El cliente es lo primero, porque depende de este decidir ocupar su dinero en tus productos o servicios y, por ende, también dependen del mismo los sueldos de vendedores, mercadólogos y hasta del conserje que limpia tus oficinas. Tienes que buscar vendedores que tengan claro esta noción y tienes que enfatizarla en tu organización, a más no poder.

Cuando un vendedor está verdaderamente preocupado por el bienestar de la persona que tiene enfrente, esta última lo percibe (sí, gracias a la acción de las Neuronas Espejo) y se produce una conexión emocional que da lugar a la confianza. Esto es lo que hace que un consumidor se sienta cómodo comprándoles a ciertas personas y a ciertas firmas.

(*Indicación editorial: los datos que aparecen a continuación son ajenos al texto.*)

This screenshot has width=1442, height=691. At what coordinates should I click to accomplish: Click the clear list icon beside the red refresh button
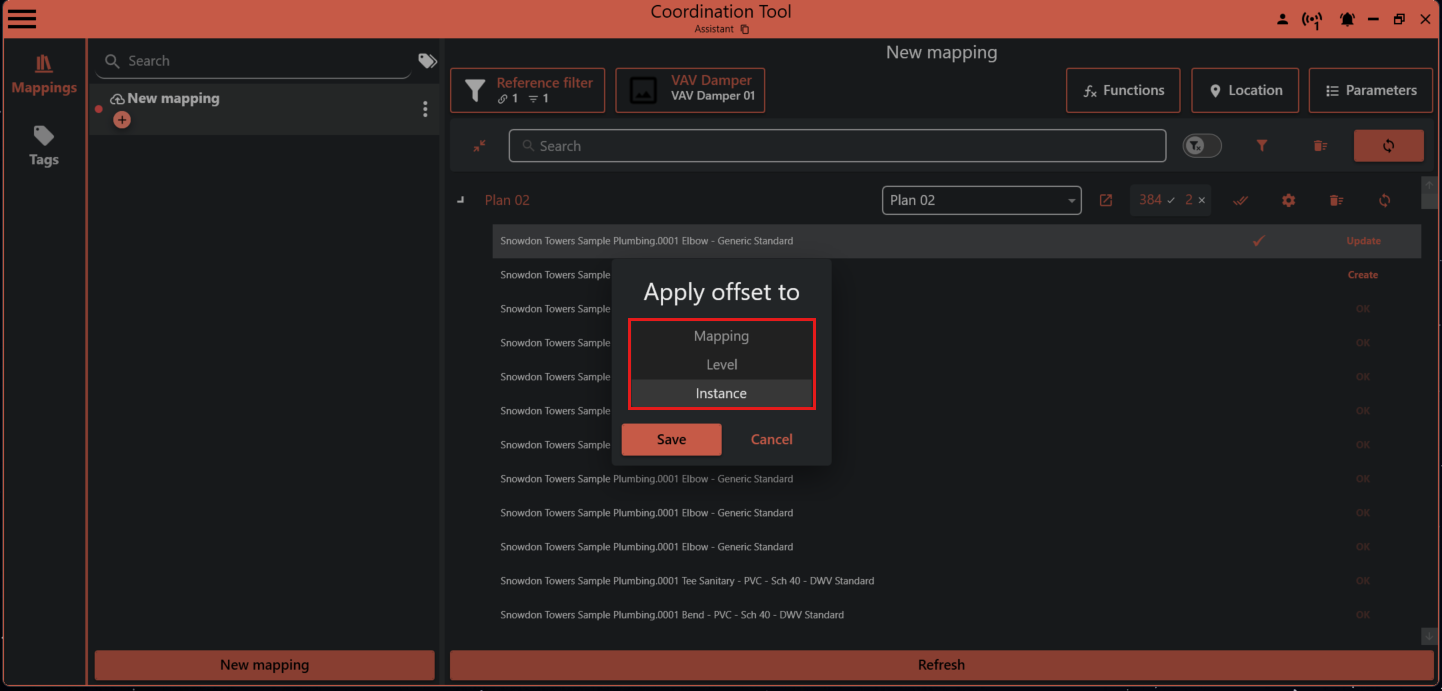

El interés genuino se nota y es imposible de fingir, ya que una vida de experiencias y milenios de evolución nos han enseñado cómo se comporta una persona que tiene nuestro bienestar en mente; todos sabemos reconocer cuando alguien de verdad vela por nosotros y cuando alguien solo usa un interés fingido para obtener algo.

En mis artículos Amarás a tu Cliente Como a ti Mismo y Dar Nos Hace Grandes, hablo más a detalle sobre la importancia de poner al cliente en primer lugar.

Una gran manera de demostrarle al público que su bienestar es la prioridad de tu compañia, es entrenar a tu personal para que, cuando noten que el producto que ofrecen no es la mejor opción para este, lo admitan para evitarle a las personas perdidas de tiempo innecesarias. Contrario a la idea de que esto podría atentar contra las ventas y rentabilidad de una firma, hacerlo ayuda a filtrar a individuos que no van a beneficiarse de los productos de la firma, lo cual resulta en que el personal de ventas pueda concentrar su tiempo y energía en quienes si lo harán. Esto significa que quienes compren sus productos no solo se sentirán satisfechos y probablemente decidirán seguir haciendo negocios con la firma en cuestión, sino que su agrado se hara manifiesto en recomendaciones con sus familiares y amigos, que pueden tener un gran alcance gracias al poder de las RRSS, a las cuales Jonah Berger llama ‘’plataformas de Word of Mouth con esteroides’’. Esto es lo que realmente tiene el potencial de hacer que tu firma tenga una buena imagen y sea rentable.

Es un craso error creer que podemos hacer tontos a nuestros clientes, sobre todo en esta era, en la cual la competencia abunda y el público puede fácilmente desechar a las marcas que cree quieren engañarlo solo para quedarse con aquellas que considera dignas de su confianza (y de su dinero). Incluso en el caso de que un vendedor pueda engañar o defraudar a un cliente, eventualmente la naturaleza de sus prácticas se volverá evidente y con esto la reputación de la marca caerá en picada.

Para finalizar este artículo, quiero hacerte notar que, a pesar de que sí hay miles de ‘’técnicas de cierre’’, tácticas de persuasión y un sinfín de trucos que le puedes enseñar a tus vendedores en un intento por mejorar la rentabilidad en tu organización, todo eso es solo secundario. Es más importante que busques y desarrolles las características que aquí describo porque estas son los pilares de una fuerza de ventas exitosa y, por lo tanto, de una marca ganadora. Tenlos siempre en cuenta al momento de traer vendedores a bordo; quien no te ayuda a llegar a tu destino, solo ayudará a hundir el barco.